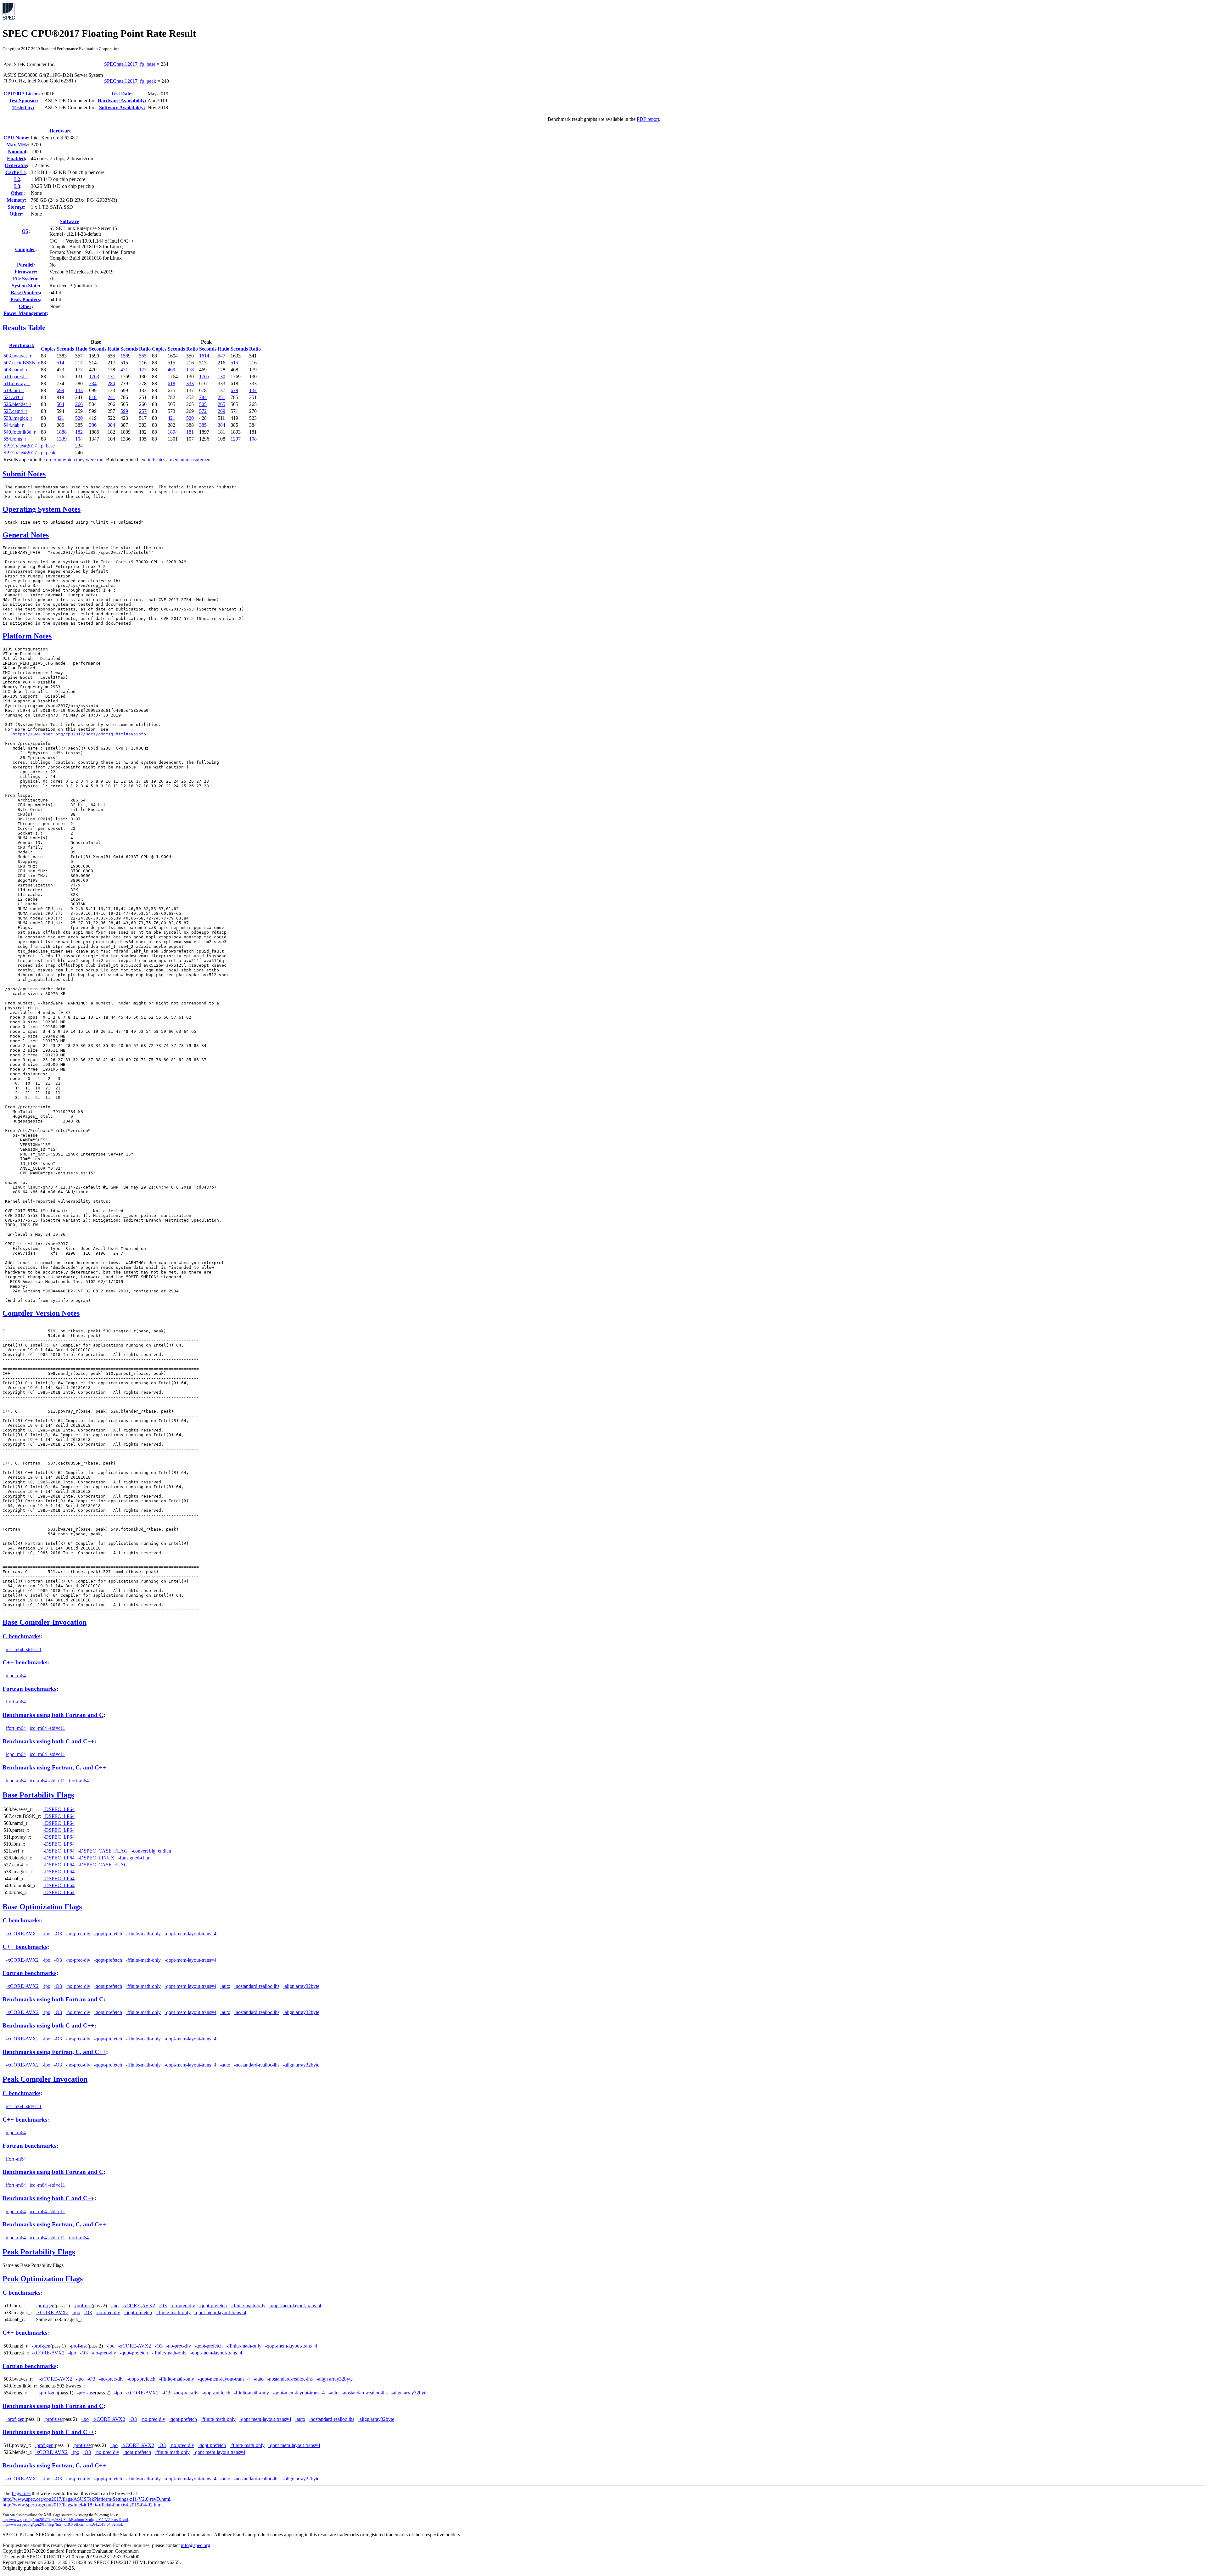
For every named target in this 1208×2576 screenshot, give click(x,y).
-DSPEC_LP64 (59, 1809)
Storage (16, 207)
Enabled (16, 158)
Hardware (60, 130)
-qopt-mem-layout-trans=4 (190, 1933)
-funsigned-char (133, 1857)
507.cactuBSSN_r (21, 362)
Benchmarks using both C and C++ (48, 1741)
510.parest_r (15, 376)
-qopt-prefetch (108, 1933)
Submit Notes (24, 474)
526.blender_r (17, 404)
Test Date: (122, 93)
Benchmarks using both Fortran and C (53, 1715)
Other (17, 193)
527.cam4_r (15, 411)
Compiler (25, 249)
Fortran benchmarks (29, 1688)
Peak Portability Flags (39, 2252)
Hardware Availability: (122, 100)
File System (25, 278)
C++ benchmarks (25, 1662)
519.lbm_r (13, 390)
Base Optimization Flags (42, 1907)
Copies (48, 349)
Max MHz (17, 144)
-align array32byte (301, 1986)
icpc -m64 (16, 1675)
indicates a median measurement (180, 459)
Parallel (25, 264)
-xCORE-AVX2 (22, 1933)
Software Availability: (122, 107)
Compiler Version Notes (41, 1313)
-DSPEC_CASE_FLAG (103, 1850)
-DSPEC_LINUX (96, 1857)
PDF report (648, 119)
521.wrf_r (13, 397)
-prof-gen (45, 2305)
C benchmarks (21, 1636)
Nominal (17, 151)
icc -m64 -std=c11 (24, 1649)
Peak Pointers (25, 299)
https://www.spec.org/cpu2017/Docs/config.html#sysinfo (79, 734)
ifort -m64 (16, 1701)
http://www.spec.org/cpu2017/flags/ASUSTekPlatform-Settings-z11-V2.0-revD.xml (65, 2519)
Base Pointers (25, 292)
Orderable (16, 165)
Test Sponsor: (23, 100)
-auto (225, 1986)
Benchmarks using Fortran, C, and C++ (54, 1767)
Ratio (81, 349)
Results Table (24, 327)
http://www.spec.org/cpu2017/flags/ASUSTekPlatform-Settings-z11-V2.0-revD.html (86, 2499)
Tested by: (23, 107)
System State (25, 285)
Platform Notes (27, 636)
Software (69, 221)
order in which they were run (74, 459)
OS (25, 231)
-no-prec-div (78, 1933)
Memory (16, 200)
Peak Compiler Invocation (45, 2079)
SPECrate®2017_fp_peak (130, 81)
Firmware (25, 271)
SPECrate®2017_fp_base (129, 64)
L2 (17, 179)
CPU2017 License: (23, 93)
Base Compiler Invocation (45, 1622)
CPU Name (15, 137)
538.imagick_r (17, 418)
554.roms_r (14, 439)
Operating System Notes (42, 509)
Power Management (25, 313)
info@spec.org (195, 2545)
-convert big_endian (151, 1850)
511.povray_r (16, 383)
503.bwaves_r (17, 355)
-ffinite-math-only (143, 1933)
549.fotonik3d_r (19, 432)
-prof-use (83, 2305)
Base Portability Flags (38, 1795)
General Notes (26, 535)
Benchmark (21, 345)
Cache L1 (15, 172)
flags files (21, 2493)
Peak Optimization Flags (43, 2279)
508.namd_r (15, 369)
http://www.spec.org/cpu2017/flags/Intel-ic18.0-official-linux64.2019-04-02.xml (62, 2524)
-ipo (46, 1933)
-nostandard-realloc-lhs (256, 1986)
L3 (17, 186)
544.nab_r (13, 425)
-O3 (58, 1933)
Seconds (65, 349)
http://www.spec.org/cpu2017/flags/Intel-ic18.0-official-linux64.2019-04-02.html (83, 2504)
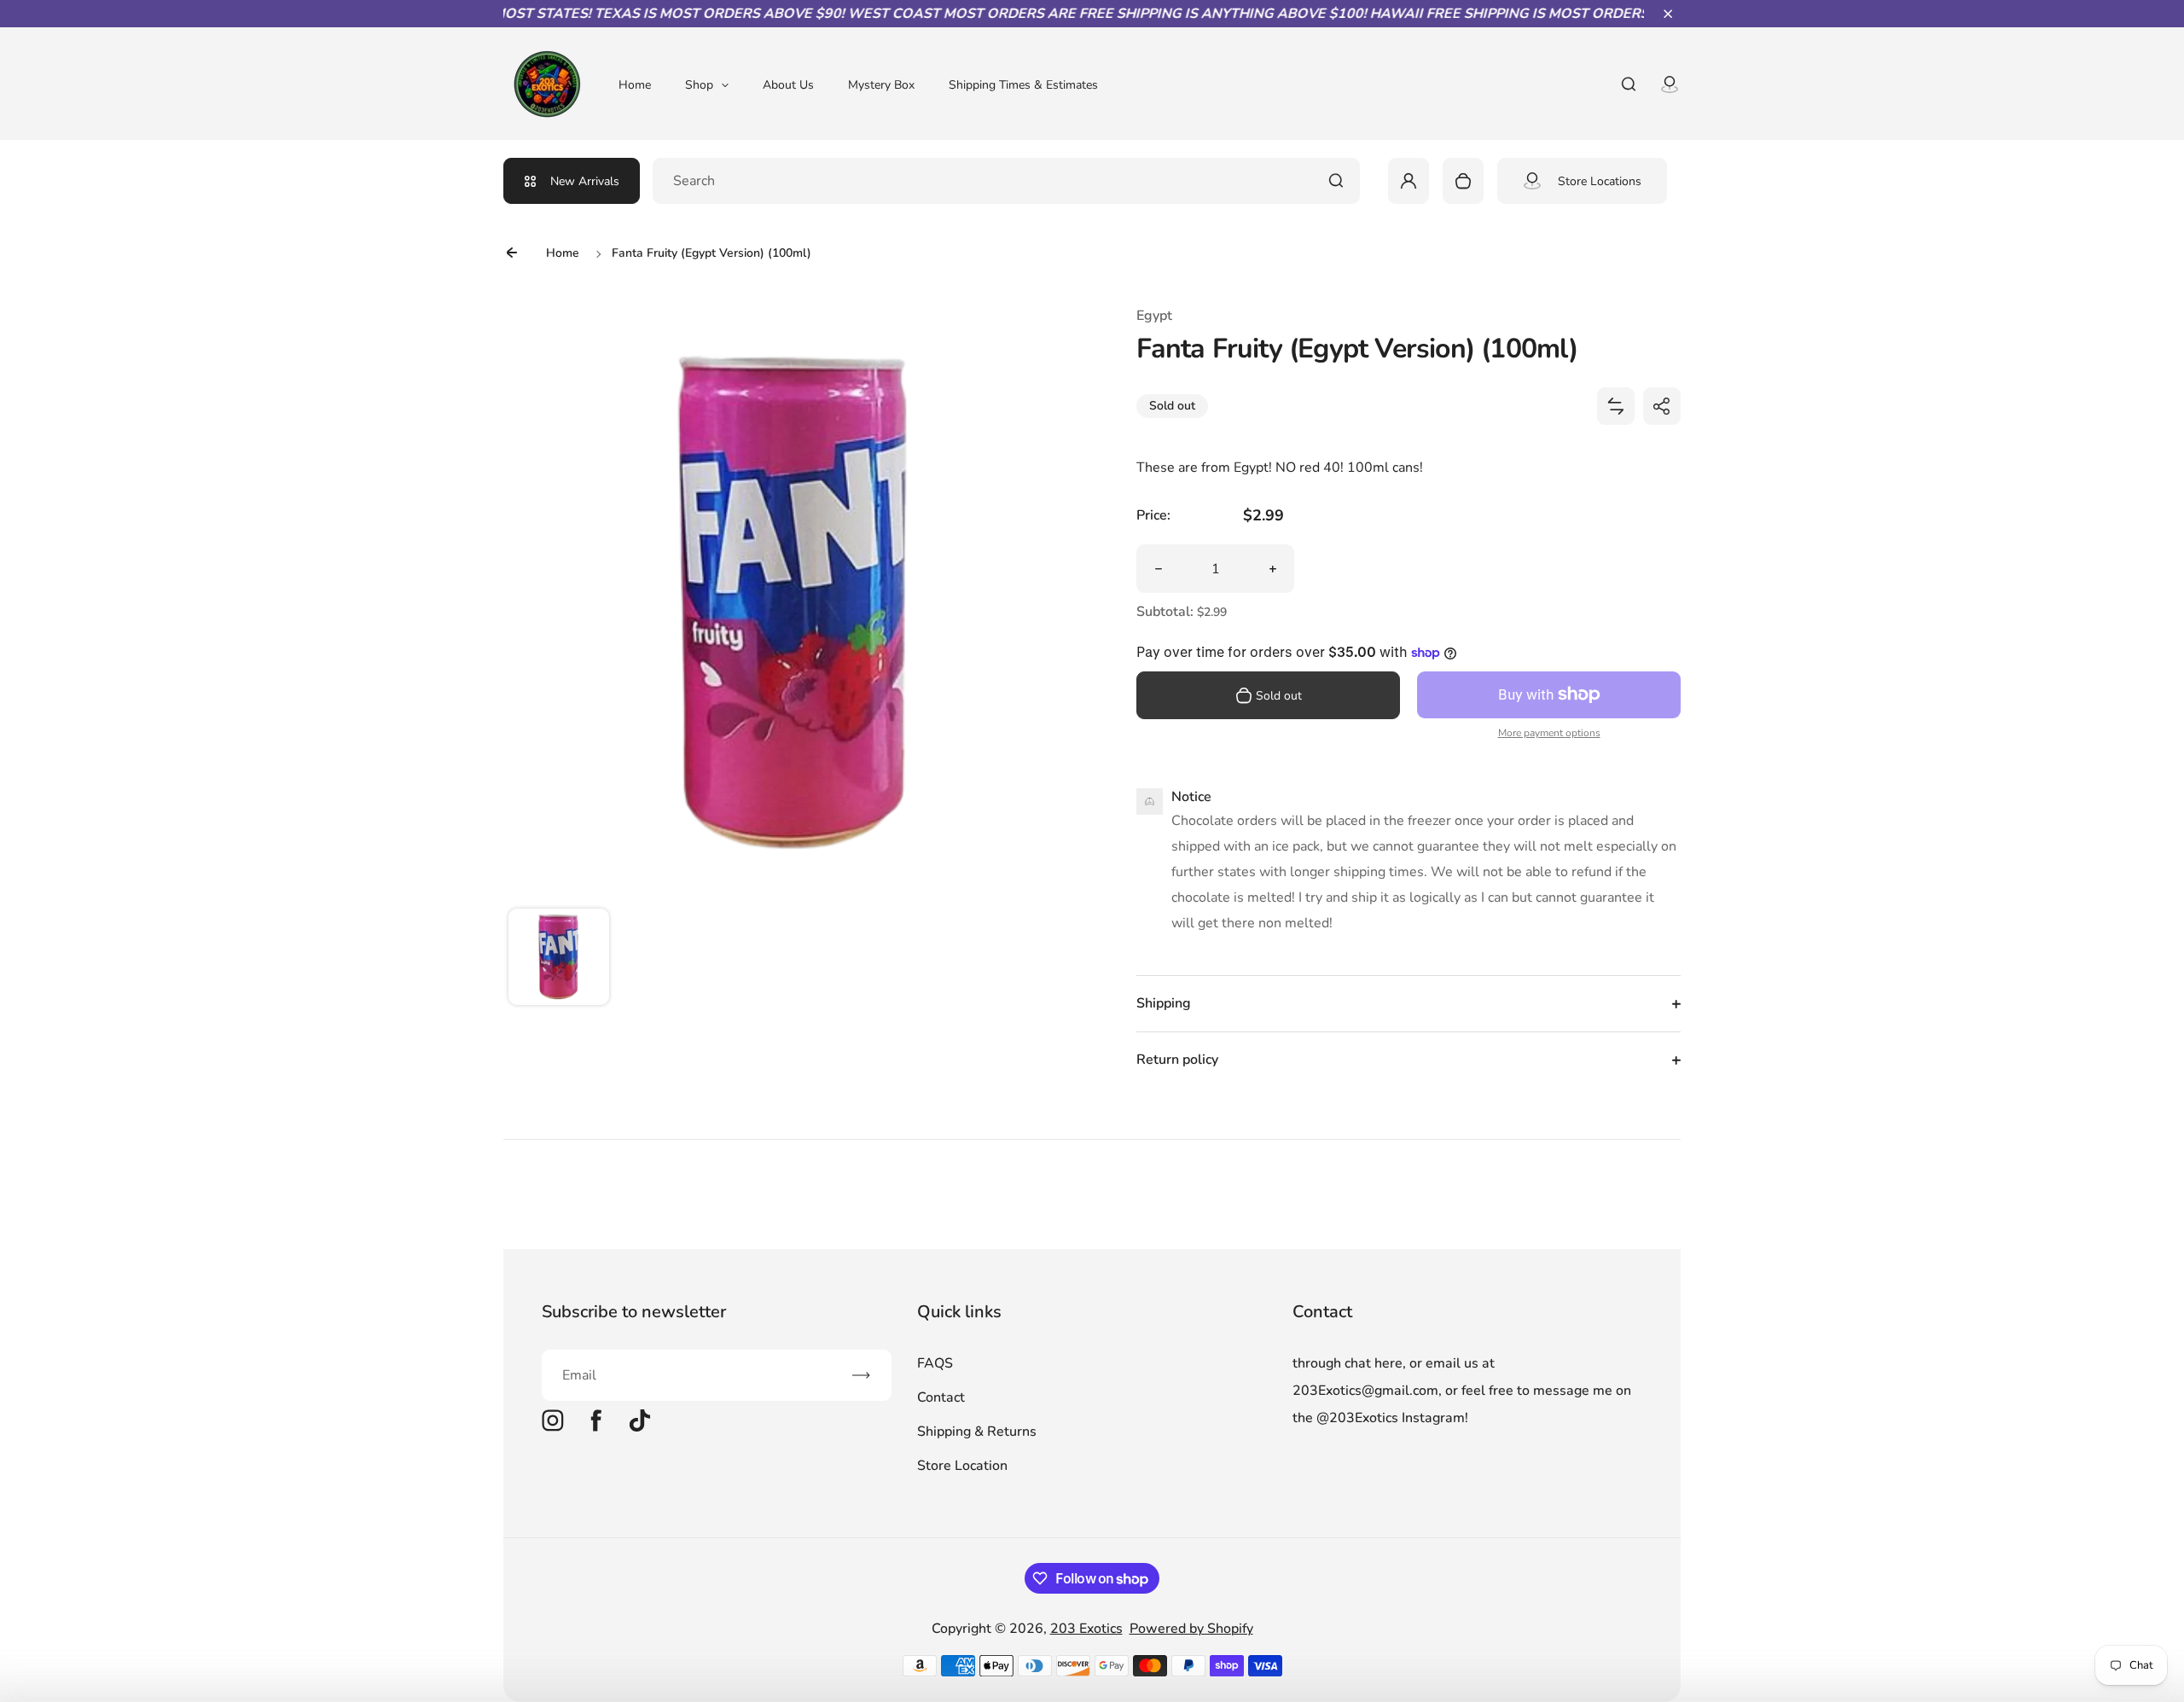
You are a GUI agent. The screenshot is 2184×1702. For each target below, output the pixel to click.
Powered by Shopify (1191, 1628)
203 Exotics (1086, 1628)
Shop (699, 85)
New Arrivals (584, 181)
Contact (941, 1397)
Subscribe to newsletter (634, 1311)
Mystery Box (881, 85)
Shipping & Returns (977, 1431)
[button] (1668, 13)
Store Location (962, 1465)
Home (635, 85)
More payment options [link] (1549, 733)
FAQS (935, 1363)
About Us (788, 85)
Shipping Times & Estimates (1023, 85)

• WHAT THE EXERCISE ASKS
Find the word "using" in the material, then list each line that holds it.

• RESULT
Benchmarks using both C and C++ (48, 1741)
Benchmarks using both Fortran and C (53, 1715)
Benchmarks using Fortran, C, and C++ (54, 1767)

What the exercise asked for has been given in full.